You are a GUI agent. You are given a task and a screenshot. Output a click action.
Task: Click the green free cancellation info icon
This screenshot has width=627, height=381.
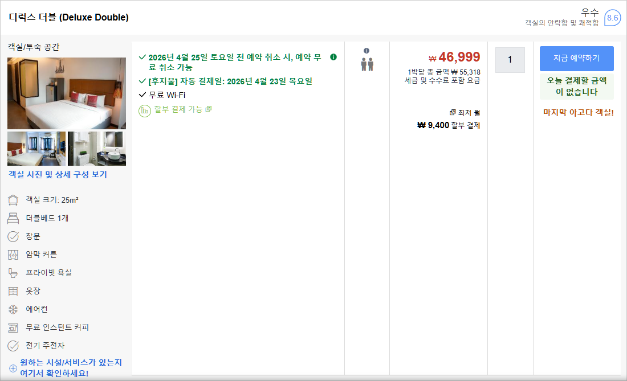click(333, 57)
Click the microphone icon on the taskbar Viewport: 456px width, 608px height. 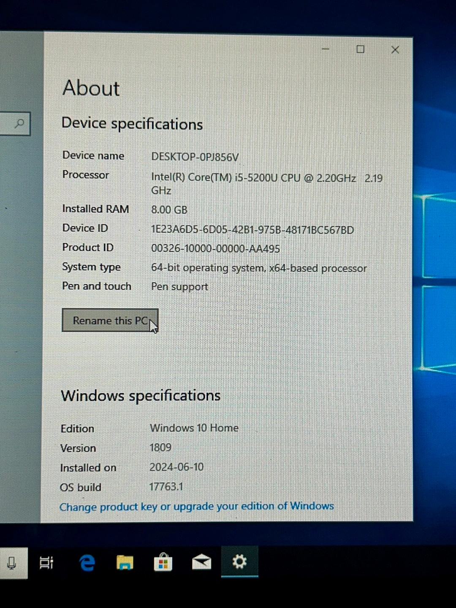(x=12, y=563)
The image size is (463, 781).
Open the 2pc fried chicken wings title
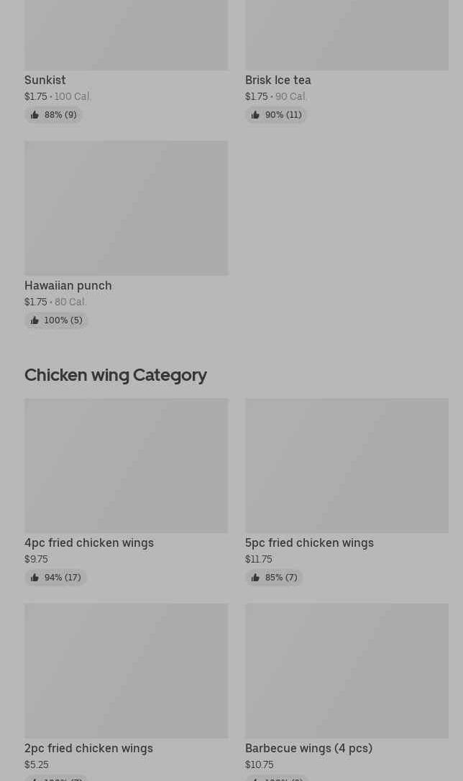click(x=88, y=749)
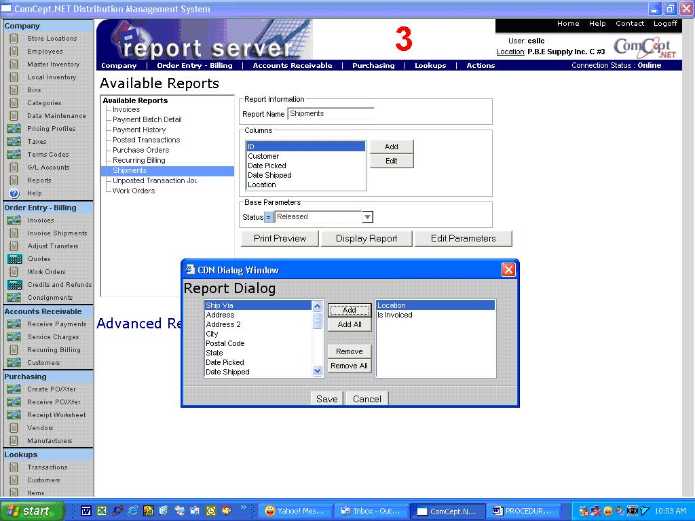Click the Vendors sidebar icon

14,428
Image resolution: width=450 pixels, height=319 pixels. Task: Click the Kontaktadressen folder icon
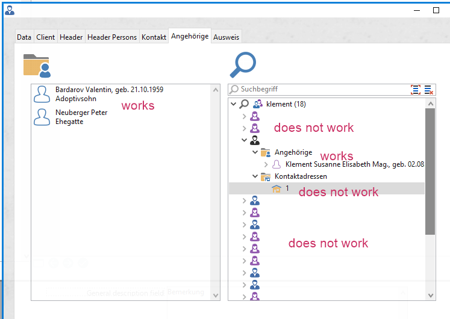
━━━━━━━━━━
§ **WHAT YOU HAVE TO DO**:
Transcribe exactly the lines above, running from the one that contains "Open the 2pc fried chicken wings title" through the final line of the listing, and skip every picture.

§ **ANSWER BOX**:
Open the 2pc fried chicken wings title
click(x=88, y=749)
Click the Vendors sidebar icon

14,428
Image resolution: width=450 pixels, height=319 pixels. Task: Click the Kontaktadressen folder icon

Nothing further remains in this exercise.